**How to complete this task**: An exact copy of every record is required.

**Supplied material**:
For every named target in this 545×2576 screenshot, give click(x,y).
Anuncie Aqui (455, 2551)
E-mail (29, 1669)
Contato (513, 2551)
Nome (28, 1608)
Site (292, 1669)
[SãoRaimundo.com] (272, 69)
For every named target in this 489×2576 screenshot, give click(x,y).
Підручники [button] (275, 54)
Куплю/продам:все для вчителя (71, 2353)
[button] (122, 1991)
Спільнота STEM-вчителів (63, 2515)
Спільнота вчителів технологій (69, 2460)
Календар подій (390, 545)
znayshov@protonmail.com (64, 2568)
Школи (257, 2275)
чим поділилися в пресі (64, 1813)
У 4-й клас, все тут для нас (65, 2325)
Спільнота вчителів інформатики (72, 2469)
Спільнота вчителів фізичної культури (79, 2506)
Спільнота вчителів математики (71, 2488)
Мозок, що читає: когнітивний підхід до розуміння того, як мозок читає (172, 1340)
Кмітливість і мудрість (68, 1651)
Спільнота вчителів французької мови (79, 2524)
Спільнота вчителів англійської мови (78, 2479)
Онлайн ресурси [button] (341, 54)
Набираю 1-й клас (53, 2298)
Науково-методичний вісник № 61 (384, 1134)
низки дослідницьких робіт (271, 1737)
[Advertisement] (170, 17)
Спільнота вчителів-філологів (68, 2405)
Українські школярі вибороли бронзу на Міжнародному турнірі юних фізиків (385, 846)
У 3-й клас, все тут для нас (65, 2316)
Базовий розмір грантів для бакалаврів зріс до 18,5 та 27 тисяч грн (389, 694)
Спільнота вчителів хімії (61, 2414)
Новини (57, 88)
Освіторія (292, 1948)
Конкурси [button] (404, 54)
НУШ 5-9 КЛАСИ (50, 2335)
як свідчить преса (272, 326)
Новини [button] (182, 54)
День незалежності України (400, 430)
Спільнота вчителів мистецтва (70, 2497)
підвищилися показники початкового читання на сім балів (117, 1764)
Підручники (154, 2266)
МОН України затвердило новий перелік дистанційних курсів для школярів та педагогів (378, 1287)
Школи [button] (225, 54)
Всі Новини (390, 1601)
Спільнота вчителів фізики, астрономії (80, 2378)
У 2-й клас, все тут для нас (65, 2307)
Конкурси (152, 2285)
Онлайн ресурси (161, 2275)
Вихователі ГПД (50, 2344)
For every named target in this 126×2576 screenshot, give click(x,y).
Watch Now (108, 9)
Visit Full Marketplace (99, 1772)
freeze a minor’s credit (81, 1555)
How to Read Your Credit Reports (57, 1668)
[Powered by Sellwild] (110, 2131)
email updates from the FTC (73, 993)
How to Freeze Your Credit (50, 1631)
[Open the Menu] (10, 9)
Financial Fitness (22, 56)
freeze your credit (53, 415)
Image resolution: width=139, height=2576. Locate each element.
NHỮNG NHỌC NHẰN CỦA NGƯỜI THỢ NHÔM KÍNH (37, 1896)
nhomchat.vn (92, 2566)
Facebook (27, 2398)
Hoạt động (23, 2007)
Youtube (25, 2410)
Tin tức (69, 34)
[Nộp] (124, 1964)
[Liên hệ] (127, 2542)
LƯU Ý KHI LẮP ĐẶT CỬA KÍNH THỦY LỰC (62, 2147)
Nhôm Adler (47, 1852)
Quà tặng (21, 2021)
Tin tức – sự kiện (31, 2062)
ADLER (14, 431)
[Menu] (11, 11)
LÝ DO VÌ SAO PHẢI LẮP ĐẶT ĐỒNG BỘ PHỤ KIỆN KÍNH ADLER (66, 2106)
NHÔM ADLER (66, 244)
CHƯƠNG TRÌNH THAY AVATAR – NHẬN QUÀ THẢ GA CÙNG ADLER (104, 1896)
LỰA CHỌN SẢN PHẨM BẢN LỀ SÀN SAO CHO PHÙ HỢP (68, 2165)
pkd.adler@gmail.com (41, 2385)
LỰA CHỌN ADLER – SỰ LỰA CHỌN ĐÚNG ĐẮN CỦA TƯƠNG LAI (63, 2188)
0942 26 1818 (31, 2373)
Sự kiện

**Finished exercise**:
For every named target in this 545×2576 screenshot, give click(x,y).
Anuncie Aqui (455, 2551)
E-mail (29, 1669)
Contato (513, 2551)
Nome (28, 1608)
Site (292, 1669)
[SãoRaimundo.com] (272, 69)
For every named target in this 489×2576 screenshot, give click(x,y).
Підручники [button] (275, 54)
Куплю/продам:все для вчителя (71, 2353)
[button] (122, 1991)
Спільнота STEM-вчителів (63, 2515)
Спільнота вчителів технологій (69, 2460)
Календар подій (390, 545)
znayshov@protonmail.com (64, 2568)
Школи (257, 2275)
чим поділилися в пресі (64, 1813)
У 4-й клас, все тут для нас (65, 2325)
Спільнота вчителів інформатики (72, 2469)
Спільнота вчителів фізичної культури (79, 2506)
Спільнота вчителів математики (71, 2488)
Мозок, що читає: когнітивний підхід до розуміння того, як мозок читає (172, 1340)
Кмітливість і мудрість (68, 1651)
Спільнота вчителів французької мови (79, 2524)
Спільнота вчителів англійської мови (78, 2479)
Онлайн ресурси [button] (341, 54)
Набираю 1-й клас (53, 2298)
Науково-методичний вісник № 61 (384, 1134)
низки дослідницьких робіт (271, 1737)
[Advertisement] (170, 17)
Спільнота вчителів-філологів (68, 2405)
Українські школярі вибороли бронзу на Міжнародному турнірі юних фізиків (385, 846)
У 3-й клас, все тут для нас (65, 2316)
Базовий розмір грантів для бакалаврів зріс до 18,5 та 27 тисяч грн (389, 694)
Спільнота вчителів хімії (61, 2414)
Новини (57, 88)
Освіторія (292, 1948)
Конкурси [button] (404, 54)
НУШ 5-9 КЛАСИ (50, 2335)
як свідчить преса (272, 326)
Новини [button] (182, 54)
День незалежності України (400, 430)
Спільнота вчителів мистецтва (70, 2497)
підвищилися показники початкового читання на сім балів (117, 1764)
Підручники (154, 2266)
МОН України затвердило новий перелік дистанційних курсів для школярів та педагогів (378, 1287)
Школи [button] (225, 54)
Всі Новини (390, 1601)
Спільнота вчителів фізики, астрономії (80, 2378)
У 2-й клас, все тут для нас (65, 2307)
Конкурси (152, 2285)
Онлайн ресурси (161, 2275)
Вихователі ГПД (50, 2344)
For every named target in this 126×2576 screenshot, give click(x,y).
Watch Now (108, 9)
Visit Full Marketplace (99, 1772)
freeze a minor’s credit (81, 1555)
How to Read Your Credit Reports (57, 1668)
[Powered by Sellwild] (110, 2131)
email updates from the FTC (73, 993)
How to Freeze Your Credit (50, 1631)
[Open the Menu] (10, 9)
Financial Fitness (22, 56)
freeze your credit (53, 415)
Image resolution: width=139, height=2576. Locate each element.
NHỮNG NHỌC NHẰN CỦA NGƯỜI THỢ NHÔM KÍNH (37, 1896)
nhomchat.vn (92, 2566)
Facebook (27, 2398)
Hoạt động (23, 2007)
Youtube (25, 2410)
Tin tức (69, 34)
[Nộp] (124, 1964)
[Liên hệ] (127, 2542)
LƯU Ý KHI LẮP ĐẶT CỬA KÍNH THỦY LỰC (62, 2147)
Nhôm Adler (47, 1852)
Quà tặng (21, 2021)
Tin tức – sự kiện (31, 2062)
ADLER (14, 431)
[Menu] (11, 11)
LÝ DO VÌ SAO PHẢI LẮP ĐẶT ĐỒNG BỘ PHỤ KIỆN KÍNH ADLER (66, 2106)
NHÔM ADLER (66, 244)
CHƯƠNG TRÌNH THAY AVATAR – NHẬN QUÀ THẢ GA CÙNG ADLER (104, 1896)
LỰA CHỌN SẢN PHẨM BẢN LỀ SÀN SAO CHO PHÙ HỢP (68, 2165)
pkd.adler@gmail.com (41, 2385)
LỰA CHỌN ADLER – SỰ LỰA CHỌN ĐÚNG ĐẮN CỦA TƯƠNG LAI (63, 2188)
0942 26 1818 (31, 2373)
Sự kiện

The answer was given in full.